§ **TO DO**:
Filter the records below for the word "Contact". Keep each line that has it.

──────────────────────────────

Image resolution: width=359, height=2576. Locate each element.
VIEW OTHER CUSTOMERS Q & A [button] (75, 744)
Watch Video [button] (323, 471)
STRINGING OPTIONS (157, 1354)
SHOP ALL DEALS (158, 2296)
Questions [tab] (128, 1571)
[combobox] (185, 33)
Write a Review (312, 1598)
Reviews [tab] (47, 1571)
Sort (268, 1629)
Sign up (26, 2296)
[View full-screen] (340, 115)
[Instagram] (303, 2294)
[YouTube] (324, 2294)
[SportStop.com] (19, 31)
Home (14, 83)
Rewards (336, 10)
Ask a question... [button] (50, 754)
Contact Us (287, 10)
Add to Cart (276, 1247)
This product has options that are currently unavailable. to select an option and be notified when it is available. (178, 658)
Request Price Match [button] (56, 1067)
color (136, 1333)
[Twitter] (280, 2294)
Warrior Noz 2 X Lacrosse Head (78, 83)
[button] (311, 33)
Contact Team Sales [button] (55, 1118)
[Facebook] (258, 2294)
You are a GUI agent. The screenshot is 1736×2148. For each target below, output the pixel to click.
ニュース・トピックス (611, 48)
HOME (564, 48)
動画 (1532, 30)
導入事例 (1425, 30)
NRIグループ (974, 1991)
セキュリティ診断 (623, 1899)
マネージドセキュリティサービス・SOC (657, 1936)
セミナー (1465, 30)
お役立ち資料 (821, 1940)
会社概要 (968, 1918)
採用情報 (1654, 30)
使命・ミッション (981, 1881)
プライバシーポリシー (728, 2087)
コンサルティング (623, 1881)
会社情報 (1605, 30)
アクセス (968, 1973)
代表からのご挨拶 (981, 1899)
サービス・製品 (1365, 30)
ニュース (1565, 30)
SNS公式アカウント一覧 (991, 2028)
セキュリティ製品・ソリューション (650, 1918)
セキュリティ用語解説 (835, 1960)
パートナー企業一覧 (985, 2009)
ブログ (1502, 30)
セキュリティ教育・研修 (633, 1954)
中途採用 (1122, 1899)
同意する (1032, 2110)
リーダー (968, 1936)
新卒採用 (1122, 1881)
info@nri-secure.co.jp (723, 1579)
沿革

──────────────────────────────

§ **TASK OUTPUT**:
Contact Us (287, 10)
Contact Team Sales [button] (55, 1118)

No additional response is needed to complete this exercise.